Summary: How Google Measures Developer Productivity

Google’s reputation as an industry leader in measuring developer productivity is well-earned. The company’s meticulous and comprehensive approach to understanding developer productivity metrics sets a gold standard for the industry.

In a recent interview, Abi Noda (CEO at DX and programmer, researcher and advocate of helping leaders to measure developer productivity in the right way for their teams) interviewed Google Engineering Productivity Researchers Ciera Jaspan and Collin Green.

It’s an extremely open, detailed and fascinating discussion about the developer experience path that Google has gone down and where they are today.

We highly recommend giving it a listen here, but we thought we’d give you a brief summary of some of the key takeaways.

Introduction to Google’s Engineering Productivity Research Team and its Mission

Google’s Engineering Productivity Research team was established to enhance developer productivity through informed decision-making. Unlike the traditional method of relying on educated guesses to determine tooling needs, this team takes a more systematic approach.

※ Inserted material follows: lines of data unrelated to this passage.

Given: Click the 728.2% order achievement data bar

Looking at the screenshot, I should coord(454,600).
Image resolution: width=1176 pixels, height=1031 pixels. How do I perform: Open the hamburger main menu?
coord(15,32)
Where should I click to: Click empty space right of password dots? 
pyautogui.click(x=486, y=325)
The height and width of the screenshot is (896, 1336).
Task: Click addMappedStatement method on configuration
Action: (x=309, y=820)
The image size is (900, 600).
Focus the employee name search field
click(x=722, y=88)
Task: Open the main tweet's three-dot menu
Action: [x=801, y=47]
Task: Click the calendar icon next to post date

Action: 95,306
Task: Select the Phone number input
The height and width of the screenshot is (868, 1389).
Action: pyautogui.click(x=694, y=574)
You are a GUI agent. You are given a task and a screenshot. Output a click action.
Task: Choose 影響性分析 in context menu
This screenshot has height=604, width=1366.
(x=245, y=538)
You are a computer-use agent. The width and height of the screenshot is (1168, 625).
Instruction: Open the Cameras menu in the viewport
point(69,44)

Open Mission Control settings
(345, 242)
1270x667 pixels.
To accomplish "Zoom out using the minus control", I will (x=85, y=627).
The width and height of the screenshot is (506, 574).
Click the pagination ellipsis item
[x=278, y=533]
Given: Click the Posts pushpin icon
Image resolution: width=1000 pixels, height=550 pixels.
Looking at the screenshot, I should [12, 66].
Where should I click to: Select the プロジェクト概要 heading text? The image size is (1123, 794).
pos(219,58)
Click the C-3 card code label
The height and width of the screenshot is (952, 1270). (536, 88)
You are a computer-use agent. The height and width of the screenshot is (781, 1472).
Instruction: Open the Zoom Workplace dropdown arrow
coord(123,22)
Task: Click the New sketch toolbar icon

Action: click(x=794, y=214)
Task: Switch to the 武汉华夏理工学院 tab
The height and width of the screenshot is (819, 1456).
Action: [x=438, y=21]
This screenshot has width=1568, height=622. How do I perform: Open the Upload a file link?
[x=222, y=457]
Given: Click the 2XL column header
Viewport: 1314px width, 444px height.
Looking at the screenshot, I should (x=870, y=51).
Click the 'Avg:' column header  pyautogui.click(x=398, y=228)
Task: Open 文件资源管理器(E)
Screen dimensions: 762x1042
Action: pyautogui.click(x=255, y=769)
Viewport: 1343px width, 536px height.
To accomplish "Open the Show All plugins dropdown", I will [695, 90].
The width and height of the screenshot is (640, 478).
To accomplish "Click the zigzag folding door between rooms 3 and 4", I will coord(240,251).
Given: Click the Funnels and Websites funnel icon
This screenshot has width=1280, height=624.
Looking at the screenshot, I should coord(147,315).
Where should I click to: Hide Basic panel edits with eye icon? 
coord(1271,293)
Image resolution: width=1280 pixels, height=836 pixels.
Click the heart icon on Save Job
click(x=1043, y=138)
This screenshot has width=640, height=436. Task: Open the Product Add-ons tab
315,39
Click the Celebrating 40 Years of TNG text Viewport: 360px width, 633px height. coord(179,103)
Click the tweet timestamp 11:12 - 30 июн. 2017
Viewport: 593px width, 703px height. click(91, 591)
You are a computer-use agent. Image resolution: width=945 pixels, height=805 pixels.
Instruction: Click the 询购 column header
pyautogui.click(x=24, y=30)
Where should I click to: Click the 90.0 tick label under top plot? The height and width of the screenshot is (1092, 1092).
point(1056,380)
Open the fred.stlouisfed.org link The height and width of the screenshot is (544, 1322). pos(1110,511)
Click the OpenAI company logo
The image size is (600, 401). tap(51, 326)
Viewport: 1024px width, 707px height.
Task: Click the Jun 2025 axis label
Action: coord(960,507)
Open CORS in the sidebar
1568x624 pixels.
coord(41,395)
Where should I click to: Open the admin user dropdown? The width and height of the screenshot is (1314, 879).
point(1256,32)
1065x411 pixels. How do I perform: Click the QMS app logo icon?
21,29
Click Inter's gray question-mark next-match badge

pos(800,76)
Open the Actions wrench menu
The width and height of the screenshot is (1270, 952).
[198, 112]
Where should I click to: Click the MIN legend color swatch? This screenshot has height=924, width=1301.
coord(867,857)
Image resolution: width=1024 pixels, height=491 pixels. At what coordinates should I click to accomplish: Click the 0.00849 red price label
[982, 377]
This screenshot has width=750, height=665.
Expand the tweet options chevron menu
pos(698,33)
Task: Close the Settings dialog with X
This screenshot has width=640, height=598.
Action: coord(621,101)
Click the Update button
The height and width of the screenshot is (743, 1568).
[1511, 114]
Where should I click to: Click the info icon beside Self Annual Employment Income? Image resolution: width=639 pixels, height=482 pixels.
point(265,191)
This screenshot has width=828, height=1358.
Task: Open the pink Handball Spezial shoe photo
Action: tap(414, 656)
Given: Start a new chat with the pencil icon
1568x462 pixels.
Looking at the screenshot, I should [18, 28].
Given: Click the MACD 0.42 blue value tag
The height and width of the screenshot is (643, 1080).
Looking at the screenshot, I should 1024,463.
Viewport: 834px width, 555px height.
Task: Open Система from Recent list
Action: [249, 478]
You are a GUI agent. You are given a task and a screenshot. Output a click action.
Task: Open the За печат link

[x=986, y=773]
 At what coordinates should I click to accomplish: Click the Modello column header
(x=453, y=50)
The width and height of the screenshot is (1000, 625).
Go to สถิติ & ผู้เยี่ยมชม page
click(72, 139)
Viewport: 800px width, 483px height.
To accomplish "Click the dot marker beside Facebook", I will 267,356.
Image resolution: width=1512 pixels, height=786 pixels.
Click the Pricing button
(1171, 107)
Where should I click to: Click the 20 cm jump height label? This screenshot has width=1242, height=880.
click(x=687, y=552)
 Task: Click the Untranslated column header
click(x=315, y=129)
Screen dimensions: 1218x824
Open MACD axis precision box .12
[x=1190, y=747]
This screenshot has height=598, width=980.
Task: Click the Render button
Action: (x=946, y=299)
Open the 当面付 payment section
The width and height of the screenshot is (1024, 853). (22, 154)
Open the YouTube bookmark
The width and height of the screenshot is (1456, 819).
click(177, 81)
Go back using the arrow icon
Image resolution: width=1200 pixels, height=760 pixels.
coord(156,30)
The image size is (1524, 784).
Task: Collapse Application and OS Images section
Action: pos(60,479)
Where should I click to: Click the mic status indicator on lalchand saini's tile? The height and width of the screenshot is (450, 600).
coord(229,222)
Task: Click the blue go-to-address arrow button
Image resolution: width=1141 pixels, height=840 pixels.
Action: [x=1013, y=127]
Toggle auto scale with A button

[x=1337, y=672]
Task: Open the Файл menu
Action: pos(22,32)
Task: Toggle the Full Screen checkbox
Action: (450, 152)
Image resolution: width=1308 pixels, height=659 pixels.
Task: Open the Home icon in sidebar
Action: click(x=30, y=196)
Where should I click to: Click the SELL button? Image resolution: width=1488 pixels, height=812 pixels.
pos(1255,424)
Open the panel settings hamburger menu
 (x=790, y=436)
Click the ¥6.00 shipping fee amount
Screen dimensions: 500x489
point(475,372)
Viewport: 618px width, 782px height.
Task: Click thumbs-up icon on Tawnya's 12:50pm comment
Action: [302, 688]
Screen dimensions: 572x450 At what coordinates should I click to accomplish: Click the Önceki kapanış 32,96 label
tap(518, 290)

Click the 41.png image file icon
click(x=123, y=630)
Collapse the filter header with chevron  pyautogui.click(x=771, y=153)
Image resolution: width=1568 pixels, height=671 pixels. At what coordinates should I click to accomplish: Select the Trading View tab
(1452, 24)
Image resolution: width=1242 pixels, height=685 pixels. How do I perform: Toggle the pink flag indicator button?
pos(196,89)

Their diverse team comprises of, not just software engineers, but also UX researchers, behavioural economists, social psychologists and public health personnel.

The amalgamation of contrasting professional backgrounds is a pivotal element in the team’s success. This blend allows them to decode the intricate layers of developer behaviour, leading to a holistic comprehension of their actions and feelings. The synergy between behavioural research methods from UX research and the scalability and domain expertise from software engineering results in a comprehensive approach to research.

This impressive mix enables a multi-dimensional and holistic understanding of developer experiences and needs.

“We wanted to create a team that would better understand on the ground developer experience so that we could figure out how to improve the tooling, the processes, everything that people do.” – Ciera Jaspan

The Triangulated Dimensions of Productivity

Ciera Jaspan stresses that there isn’t a one-size-fits-all metric for measuring developer productivity, and this is core to Google’s measurement philosophy:

“When we’re measuring developer productivity, we have a general philosophy first. There is no single metric that’s going to get you developer productivity. You have to triangulate on this. We actually do that through multiple axes.”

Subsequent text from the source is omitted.